The two stet-tiny-skia* crates are vendored forks of the upstream tiny-skia / tiny-skia-path crates. They carry their own BSD-3-Clause licence (separate from the workspace's Apache-2.0 OR MIT) and are modified for stet's specific rasterisation needs.

Using Individual Crates

Not every stet crate is coupled to the PostScript interpreter. The workspace is layered so you can pick up just the pieces you need.

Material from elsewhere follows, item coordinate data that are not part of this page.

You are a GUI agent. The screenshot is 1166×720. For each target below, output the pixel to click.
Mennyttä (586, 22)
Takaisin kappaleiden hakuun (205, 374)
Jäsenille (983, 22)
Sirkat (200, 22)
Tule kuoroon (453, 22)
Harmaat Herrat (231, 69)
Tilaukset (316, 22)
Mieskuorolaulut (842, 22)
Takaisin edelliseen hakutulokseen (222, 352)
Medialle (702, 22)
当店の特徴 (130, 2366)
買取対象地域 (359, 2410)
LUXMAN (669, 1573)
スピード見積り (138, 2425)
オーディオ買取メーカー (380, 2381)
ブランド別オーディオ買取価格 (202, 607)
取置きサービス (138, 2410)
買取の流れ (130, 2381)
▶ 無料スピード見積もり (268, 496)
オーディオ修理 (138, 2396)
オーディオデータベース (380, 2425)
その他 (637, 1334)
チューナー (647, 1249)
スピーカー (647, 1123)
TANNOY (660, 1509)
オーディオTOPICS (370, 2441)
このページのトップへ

Zero PS-VM dependency — standalone building blocks:

Crate Internal deps What it gives you
stet-tiny-skia-path none Bezier path primitives (vendored, BSD-3)
stet-tiny-skia stet-tiny-skia-path Software rasterizer (vendored, BSD-3)
stet-fonts none Type 1 / CFF / TrueType parsing, PsPath, Matrix, AGL, encodings
stet-graphics stet-fonts DisplayList, DeviceColor, IccCache, mesh-shading parser
stet-pdf-reader stet-fonts, stet-graphics PDF → DisplayList; no PS interpreter involved

Output / rendering crates pull in stet-core for the OutputDevice trait, but do not pull in the interpreter (stet-ops, stet-engine):

Crate Internal deps What it gives you
stet-render stet-fonts, stet-graphics, stet-core, stet-tiny-skia DisplayList → RGBA (banded, viewport, ICC-aware)
stet-pdf stet-fonts, stet-graphics, stet-core DisplayList → PDF bytes

Interpreter-only crates that rarely make sense to depend on in isolation: stet-core (PS VM types), stet-ops (operator implementations), stet-engine (eval loop), stet-viewer (egui desktop viewer), stet-cli (binary), stet-wasm (wasm-bindgen glue).

Useful external combos:

  • Pure PDF viewer / rasterizer: stet-pdf-reader + stet-render — no PostScript VM involved.
  • PDF → PDF normaliser / rewriter: stet-pdf-reader + stet-pdf.
  • Custom output format (SVG, TIFF, accessibility tree): stet-pdf-reader + your own DisplayElement iterator — no rendering crate required at all.
  • Font-only workflows: stet-fonts on its own.
  • Batteries-included: the stet facade, which exposes PS interpretation, rendering, and PDF output behind feature flags.

The deliberate design choice worth highlighting: stet-pdf-reader has no dependency on stet-core. The full PDF parser can be linked without the PostScript VM, operator system, or eval loop — it produces the same DisplayList type that the interpreter produces, and every downstream consumer treats them identically.